▸ **EXTRACTED INFORMATION**
· · · · · · ·

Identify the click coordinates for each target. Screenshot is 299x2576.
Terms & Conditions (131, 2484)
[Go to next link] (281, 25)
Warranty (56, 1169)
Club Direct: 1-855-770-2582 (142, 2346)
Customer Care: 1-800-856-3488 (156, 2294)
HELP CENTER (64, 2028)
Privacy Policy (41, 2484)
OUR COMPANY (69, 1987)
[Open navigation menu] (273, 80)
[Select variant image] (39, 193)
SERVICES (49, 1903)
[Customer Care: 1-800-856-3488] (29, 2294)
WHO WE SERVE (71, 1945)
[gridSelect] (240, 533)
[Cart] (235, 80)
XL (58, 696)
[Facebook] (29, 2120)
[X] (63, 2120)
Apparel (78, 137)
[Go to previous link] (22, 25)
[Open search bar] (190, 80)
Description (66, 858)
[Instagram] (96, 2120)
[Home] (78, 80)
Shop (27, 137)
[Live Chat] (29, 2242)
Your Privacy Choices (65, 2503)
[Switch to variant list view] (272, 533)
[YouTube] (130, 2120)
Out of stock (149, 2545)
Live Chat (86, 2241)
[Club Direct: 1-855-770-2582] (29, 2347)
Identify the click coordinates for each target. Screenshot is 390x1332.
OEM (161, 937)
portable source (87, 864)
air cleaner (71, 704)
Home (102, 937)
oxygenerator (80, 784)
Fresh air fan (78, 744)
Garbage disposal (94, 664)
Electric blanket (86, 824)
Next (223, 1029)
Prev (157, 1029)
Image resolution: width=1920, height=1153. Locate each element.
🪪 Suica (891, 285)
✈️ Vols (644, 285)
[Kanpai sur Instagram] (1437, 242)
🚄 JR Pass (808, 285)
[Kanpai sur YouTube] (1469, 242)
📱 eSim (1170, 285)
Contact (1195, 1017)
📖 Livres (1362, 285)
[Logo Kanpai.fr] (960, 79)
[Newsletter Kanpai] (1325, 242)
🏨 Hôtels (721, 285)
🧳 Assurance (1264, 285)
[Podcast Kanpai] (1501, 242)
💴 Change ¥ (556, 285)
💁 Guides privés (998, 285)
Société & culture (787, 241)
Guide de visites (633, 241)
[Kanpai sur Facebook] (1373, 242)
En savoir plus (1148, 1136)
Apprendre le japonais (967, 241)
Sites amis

· · · · · · ·

▸ **WHAT IS REQUIRED**
Transcribe the listing from start to finish, exactly as given.

▸ **ANSWER AREA**
Identify the click coordinates for each target. Screenshot is 299x2576.
Terms & Conditions (131, 2484)
[Go to next link] (281, 25)
Warranty (56, 1169)
Club Direct: 1-855-770-2582 (142, 2346)
Customer Care: 1-800-856-3488 (156, 2294)
HELP CENTER (64, 2028)
Privacy Policy (41, 2484)
OUR COMPANY (69, 1987)
[Open navigation menu] (273, 80)
[Select variant image] (39, 193)
SERVICES (49, 1903)
[Customer Care: 1-800-856-3488] (29, 2294)
WHO WE SERVE (71, 1945)
[gridSelect] (240, 533)
[Cart] (235, 80)
XL (58, 696)
[Facebook] (29, 2120)
[X] (63, 2120)
Apparel (78, 137)
[Go to previous link] (22, 25)
[Open search bar] (190, 80)
Description (66, 858)
[Instagram] (96, 2120)
[Home] (78, 80)
Shop (27, 137)
[Live Chat] (29, 2242)
Your Privacy Choices (65, 2503)
[Switch to variant list view] (272, 533)
[YouTube] (130, 2120)
Out of stock (149, 2545)
Live Chat (86, 2241)
[Club Direct: 1-855-770-2582] (29, 2347)
Identify the click coordinates for each target. Screenshot is 390x1332.
OEM (161, 937)
portable source (87, 864)
air cleaner (71, 704)
Home (102, 937)
oxygenerator (80, 784)
Fresh air fan (78, 744)
Garbage disposal (94, 664)
Electric blanket (86, 824)
Next (223, 1029)
Prev (157, 1029)
Image resolution: width=1920, height=1153. Locate each element.
🪪 Suica (891, 285)
✈️ Vols (644, 285)
[Kanpai sur Instagram] (1437, 242)
🚄 JR Pass (808, 285)
[Kanpai sur YouTube] (1469, 242)
📱 eSim (1170, 285)
Contact (1195, 1017)
📖 Livres (1362, 285)
[Logo Kanpai.fr] (960, 79)
[Newsletter Kanpai] (1325, 242)
🏨 Hôtels (721, 285)
🧳 Assurance (1264, 285)
[Podcast Kanpai] (1501, 242)
💴 Change ¥ (556, 285)
💁 Guides privés (998, 285)
Société & culture (787, 241)
Guide de visites (633, 241)
[Kanpai sur Facebook] (1373, 242)
En savoir plus (1148, 1136)
Apprendre le japonais (967, 241)
Sites amis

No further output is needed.